CRIMINAL. AÇÃO PENAL. DENÚNCIA. ADMISSIBILIDADE. POSSÍVEL FRAUDE À LICITAÇÃO. DISPENSA DE PROCEDIMENTO LICITATÓRIO NECESSÁRIO À CONTRATAÇÃO DE SERVIÇO DE PUBLICIDADE. MATERIALIDADE COMPROVADA. ASPECTOS DE FUNDO, LEVANTADOS NAS RESPOSTAS, QUE NÃO PODEM SER EXAMINADOS. NECESSIDADE DE INSTRUÇÃO PROCESSUAL. INÉPCIA DA DENÚNCIA NÃO VERIFICADA. CLASSIFICAÇÃO QUE NÃO TEM ESPECIAL RELEVO. IMPROCEDÊNCIA DA ACUSAÇÃO, NA FORMA DE JULGAMENTO ANTECIPADO DA LIDE, INOCORRENTE. EVENTUAL DÚVIDA QUE BENEFICIA A ACUSAÇÃO, NESTA FASE PROCESSUAL. TEMAS A SEREM ESCLARECIDOS QUE NÃO ENSEJAM A PRONTA DECLARAÇÃO DE IMPROCEDÊNCIA. "VISTO". IMPROPRIEDADE DE UM JUÍZO PRÉVIO SOBRE SEU CONTEÚDO E VALIDADE. MOMENTO IMPRÓPRIO PARA O EXAME DA CULPABILIDADE OU EXCLUSÃO DE CRIMINALIDADE. SUFICIENTES INDÍCIOS DE AUTORIA EVIDENCIADOS. AÇÃO PENAL PROPOSTA DEVIDO AO FORO ESPECIAL DE MEMBRO DE TRIBUNAL DE CONTAS ESTADUAL E EX-GOVERNADOR. DENÚNCIA RECEBIDA.

I. Feito instaurado para a apuração de possíveis irregularidades na contratação de empresa de publicidade, pelo Governo de Rondônia, a fim de promover campanha de aumento de arrecadação, através do controle da expedição de notas fiscais.

II. Evidencia-se a devida comprovação da materialidade, se sobressai, em princípio, a prática de possível dispensa irregular de procedimento licitatório, assim como a inobservância, em tese, às formalidades legais a ele pertinentes, com base em documentos convergentes e em harmonia com o contexto dos fatos noticiados.

III. Não se pode proceder à análise dos aspectos de fundo levantados nas respostas escritas, concernentes ao próprio mérito da causa penal, pois os mesmos deverão ser examinados no momento processual adequado, com a realização da indispensável instrução criminal contraditória.
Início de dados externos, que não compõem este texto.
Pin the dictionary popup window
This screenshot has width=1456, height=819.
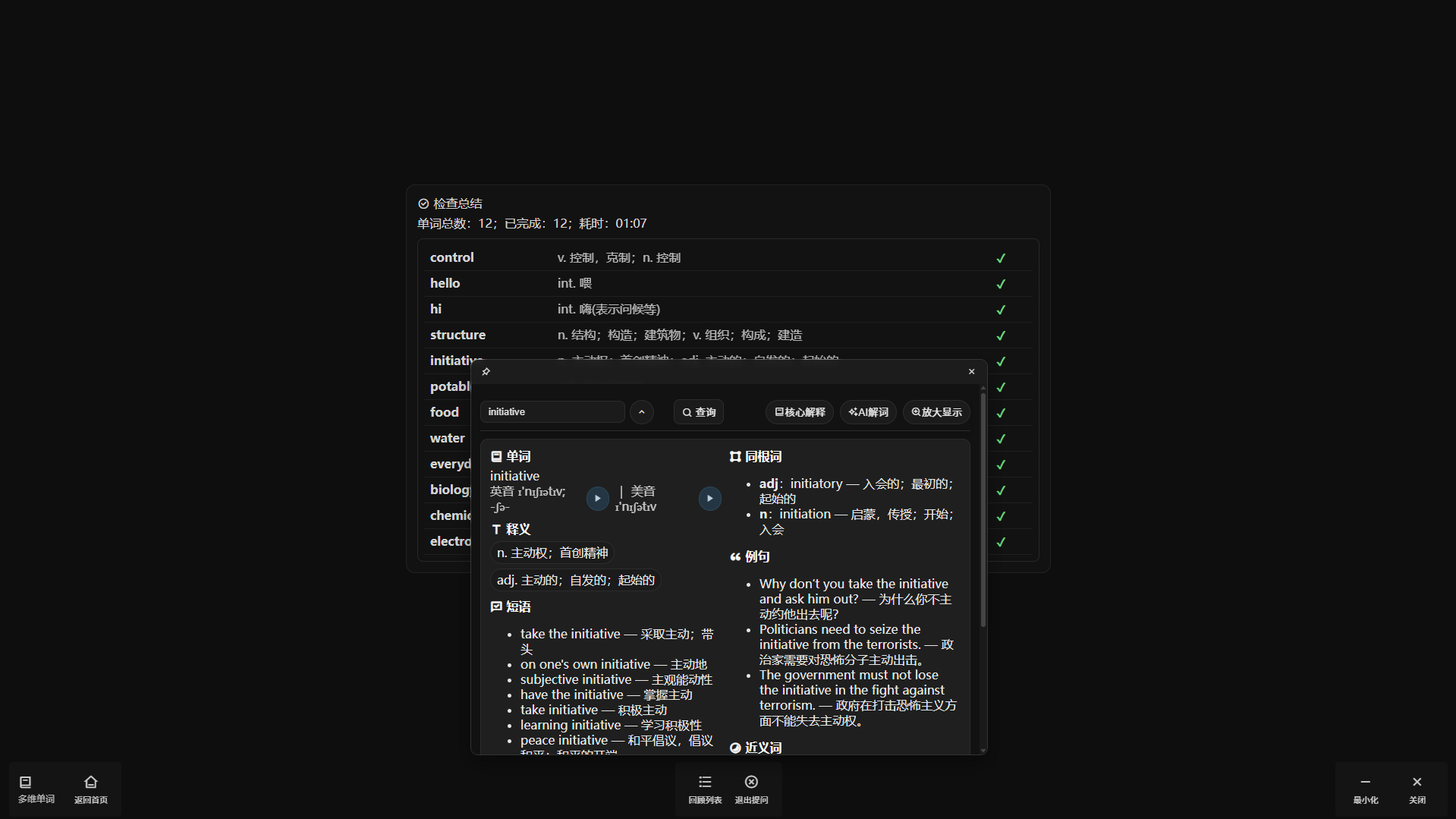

IV. Não há inépcia da denúncia, se as condutas delituosas encontram-se satisfatoriamente descritas na peça acusatória e se esta se mostra formalmente idônea, contendo a exposição do fato criminoso, com suas circunstâncias, a qualificação dos acusados e a classificação do crime.
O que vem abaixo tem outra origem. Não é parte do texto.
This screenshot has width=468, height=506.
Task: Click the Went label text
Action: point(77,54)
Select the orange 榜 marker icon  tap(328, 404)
V. A classificação feita na inicial não tem especial relevo, em função do que dispõe o art. 383 do CPP.

VI. Rejeitando-se as alegações concernentes à regularidade formal da peça pórtica, passa-se ao exame sobre se seria o caso de eventual conclusão sobre a improcedência da acusação, na forma do julgamento antecipado da lide.

VII. A improcedência só pode ser reconhecida quando evidenciada, estreme de dúvidas, a inviabilidade da instauração do processo, quando for possível afirmar-se, sem necessidade de formação de culpa, que a acusação não procede.

VIII. Na decisão final, a dúvida beneficia o réu e, nesta fase de recebimento da exordial, a dúvida beneficia a acusação.

IX. Sobressaindo dois temas a serem esclarecidos: se havia possibilidade de licitação e se houve dolo por parte dos acusados, em relação aos quais há necessidade de abertura da instrução probatória, tem-se que a hipótese não enseja, nesta oportunidade, a declaração de improcedência da acusação, tampouco restando evidenciada qualquer excludente de ilicitude.

X. Na fase de recebimento da denúncia também não cabem maiores averiguações sobre a caracterização/descaracterização do indigitado "visto", pois, em princípio, houve o endosso, o "aprove-se", sendo certo que não se pode proceder a um juízo prévio sobre o conteúdo e a validade de tal assinatura.

XI. O momento também não se presta ao exame da culpabilidade ou de outra forma de exclusão de criminalidade, pois a questão é restrita à verificação de eventual atipicidade do fato, ausência de indícios a fundamentarem a acusação ou, ainda, eventual extinção da punibilidade - do que não se cogita in casu.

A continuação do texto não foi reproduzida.